Entrenchment of Maori seats is good for democracy - Maori Party

Te Ururoa Flavell, Treaty spokesperson 
                        30 May 2008
EMBARGOED to 1.00am Friday 30 May 2008

Maori seats will remain until Maori want them abolished, and that is the aim of the Maori Party’s Private Members’ Bill to entrench the Maori seats, says Maori Party Treaty spokesperson Te Ururoa Flavell.

“The Maori seats are a legacy of the Treaty relationship in our constitution, guaranteeing Maori an independent voice in Parliament,” he said.

"Maori seats should be entrenched in the same way that general seats are, until our constitution is restructured on the basis of the Treaty. At that point, our people might have another look at the need for separate seats.

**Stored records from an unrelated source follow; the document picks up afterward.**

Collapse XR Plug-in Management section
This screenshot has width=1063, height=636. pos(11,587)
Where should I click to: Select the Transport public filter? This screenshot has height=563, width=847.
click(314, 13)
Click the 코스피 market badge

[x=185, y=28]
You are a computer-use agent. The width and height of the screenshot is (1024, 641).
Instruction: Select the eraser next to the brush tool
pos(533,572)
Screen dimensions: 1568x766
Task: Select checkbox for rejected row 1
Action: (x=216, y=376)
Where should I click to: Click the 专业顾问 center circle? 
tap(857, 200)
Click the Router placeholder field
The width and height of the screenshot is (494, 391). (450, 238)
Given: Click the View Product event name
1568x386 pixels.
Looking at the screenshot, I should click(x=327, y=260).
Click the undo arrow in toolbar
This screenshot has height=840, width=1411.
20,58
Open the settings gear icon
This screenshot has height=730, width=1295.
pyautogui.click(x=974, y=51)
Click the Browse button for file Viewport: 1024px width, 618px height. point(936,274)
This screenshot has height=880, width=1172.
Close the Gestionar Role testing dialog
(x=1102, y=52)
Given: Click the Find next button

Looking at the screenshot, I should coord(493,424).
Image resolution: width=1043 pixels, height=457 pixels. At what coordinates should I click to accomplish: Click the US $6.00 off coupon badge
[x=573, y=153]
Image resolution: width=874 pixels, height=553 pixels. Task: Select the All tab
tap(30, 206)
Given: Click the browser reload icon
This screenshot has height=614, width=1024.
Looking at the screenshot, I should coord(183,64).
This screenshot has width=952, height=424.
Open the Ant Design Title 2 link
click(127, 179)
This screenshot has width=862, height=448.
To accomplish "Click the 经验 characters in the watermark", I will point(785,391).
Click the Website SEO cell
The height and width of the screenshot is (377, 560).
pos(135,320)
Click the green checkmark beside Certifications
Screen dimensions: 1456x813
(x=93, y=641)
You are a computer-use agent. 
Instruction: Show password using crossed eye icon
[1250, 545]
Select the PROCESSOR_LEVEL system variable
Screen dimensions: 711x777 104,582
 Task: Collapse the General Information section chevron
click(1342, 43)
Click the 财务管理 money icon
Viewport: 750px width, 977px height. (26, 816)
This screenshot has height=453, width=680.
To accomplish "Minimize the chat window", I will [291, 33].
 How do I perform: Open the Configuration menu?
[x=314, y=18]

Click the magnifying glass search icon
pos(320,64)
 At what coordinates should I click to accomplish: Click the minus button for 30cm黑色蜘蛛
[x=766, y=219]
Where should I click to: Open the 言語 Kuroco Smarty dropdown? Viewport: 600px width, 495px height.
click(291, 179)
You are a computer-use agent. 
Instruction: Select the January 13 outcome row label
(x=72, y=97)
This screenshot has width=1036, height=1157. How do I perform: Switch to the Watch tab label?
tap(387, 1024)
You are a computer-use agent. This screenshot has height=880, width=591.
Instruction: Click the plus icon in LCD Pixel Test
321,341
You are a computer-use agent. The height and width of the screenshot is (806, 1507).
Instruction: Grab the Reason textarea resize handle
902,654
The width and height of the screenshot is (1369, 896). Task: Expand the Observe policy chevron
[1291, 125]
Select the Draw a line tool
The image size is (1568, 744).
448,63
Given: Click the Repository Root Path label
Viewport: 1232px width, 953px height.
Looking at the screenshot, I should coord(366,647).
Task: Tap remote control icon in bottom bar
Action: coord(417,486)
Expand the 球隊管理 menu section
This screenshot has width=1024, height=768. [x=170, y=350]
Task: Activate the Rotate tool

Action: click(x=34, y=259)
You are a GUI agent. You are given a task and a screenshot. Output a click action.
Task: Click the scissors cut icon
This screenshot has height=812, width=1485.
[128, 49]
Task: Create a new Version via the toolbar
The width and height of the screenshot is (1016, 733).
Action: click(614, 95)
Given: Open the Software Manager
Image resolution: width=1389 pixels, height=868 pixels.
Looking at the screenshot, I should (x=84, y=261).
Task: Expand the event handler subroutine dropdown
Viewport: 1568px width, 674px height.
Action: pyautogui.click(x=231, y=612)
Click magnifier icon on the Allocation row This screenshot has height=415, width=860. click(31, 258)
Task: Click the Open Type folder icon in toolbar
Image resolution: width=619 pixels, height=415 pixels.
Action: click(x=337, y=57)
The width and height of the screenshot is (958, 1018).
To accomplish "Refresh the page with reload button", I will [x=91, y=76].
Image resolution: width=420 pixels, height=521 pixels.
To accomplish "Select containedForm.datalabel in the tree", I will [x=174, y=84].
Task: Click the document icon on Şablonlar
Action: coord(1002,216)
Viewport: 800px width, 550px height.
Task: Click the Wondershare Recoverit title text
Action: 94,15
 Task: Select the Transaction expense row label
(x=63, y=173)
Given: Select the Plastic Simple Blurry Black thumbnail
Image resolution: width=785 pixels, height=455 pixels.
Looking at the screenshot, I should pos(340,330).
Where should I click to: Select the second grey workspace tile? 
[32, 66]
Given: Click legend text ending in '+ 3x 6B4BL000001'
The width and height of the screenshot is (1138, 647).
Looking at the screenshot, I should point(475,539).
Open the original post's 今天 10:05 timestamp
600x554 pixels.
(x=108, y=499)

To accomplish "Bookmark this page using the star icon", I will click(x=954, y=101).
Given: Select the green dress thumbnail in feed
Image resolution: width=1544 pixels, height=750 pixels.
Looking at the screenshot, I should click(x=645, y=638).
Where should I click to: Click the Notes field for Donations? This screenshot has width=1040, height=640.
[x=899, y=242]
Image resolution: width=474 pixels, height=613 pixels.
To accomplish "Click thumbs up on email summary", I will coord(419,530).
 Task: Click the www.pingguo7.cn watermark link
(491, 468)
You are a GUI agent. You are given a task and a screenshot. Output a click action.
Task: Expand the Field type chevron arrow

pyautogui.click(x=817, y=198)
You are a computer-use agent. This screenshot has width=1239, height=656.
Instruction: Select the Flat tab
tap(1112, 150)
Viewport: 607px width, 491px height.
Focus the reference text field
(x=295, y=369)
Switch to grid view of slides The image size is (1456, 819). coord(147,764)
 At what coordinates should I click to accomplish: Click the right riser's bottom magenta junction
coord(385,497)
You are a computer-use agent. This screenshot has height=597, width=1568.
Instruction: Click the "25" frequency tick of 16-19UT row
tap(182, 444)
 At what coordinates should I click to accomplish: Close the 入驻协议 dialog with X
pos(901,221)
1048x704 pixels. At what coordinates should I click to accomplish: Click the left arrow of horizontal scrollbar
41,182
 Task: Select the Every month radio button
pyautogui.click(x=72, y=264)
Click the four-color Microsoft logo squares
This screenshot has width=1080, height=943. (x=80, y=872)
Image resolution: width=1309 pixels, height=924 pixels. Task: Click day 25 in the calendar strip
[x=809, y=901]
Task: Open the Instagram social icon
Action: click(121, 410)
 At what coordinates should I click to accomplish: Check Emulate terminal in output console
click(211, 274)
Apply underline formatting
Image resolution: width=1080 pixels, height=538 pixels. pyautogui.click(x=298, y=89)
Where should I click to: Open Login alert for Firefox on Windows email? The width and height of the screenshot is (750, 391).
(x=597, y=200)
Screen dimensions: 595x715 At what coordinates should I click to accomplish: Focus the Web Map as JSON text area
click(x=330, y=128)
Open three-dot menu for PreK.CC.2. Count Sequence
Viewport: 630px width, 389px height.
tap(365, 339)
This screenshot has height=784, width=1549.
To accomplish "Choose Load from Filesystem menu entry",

“A recent Business Round Table report tries to rein in the resurgent political power of tangata whenua. It recommends abolishing the Maori seats out of pure self-interest, and definitely not for the good of Maori,” said Mr Flavell.

“This report regurgitates the same old legalistic and ethno-centric arguments that have been used to deny Maori representation since 1840.

“It quotes the Royal Commission into the Electoral System of 20 years ago, which thought putting Maori individuals high on party lists would make separate Maori seats unnecessary.

“But tangata whenua opposed that, because the ‘Maori representatives’ would be selected by the parties, and disciplined to represent the party, not the iwi,” said Mr Flavell. “The Parliament agreed with the Waitangi Tribunal that Maori seats are a constitutional issue not a ‘race-based special privilege’, so the seats remain today.

“The Round Table says the Maori seats are outdated, and Maori have achieved proportional representation without the need for Maori seats. Utter rubbish! Without the seven Maori electorate MPs, Parliament would not be proportional.

“Then they say Labour’s domination of the Maori seats leaves other parties with little incentive to appeal to Maori voters. Where have they been the last five years? It’s the Maori Party that’s heading for a clean sweep of the Maori seats.

“The arrival of the Maori Party has really rejuvenated Maori interest in politics,” said Mr Flavell. “A strong and independent Maori voice in the Parliament guarantees Maori views are heard, if not heeded, on all issues. That’s good for our people, it’s good for democracy – and it’s the last thing the Business Round Table wants,” he said.

“Luckily we don’t have to worry about this report, because we are getting busy gearing up to win the seven Maori seats in October,” he said.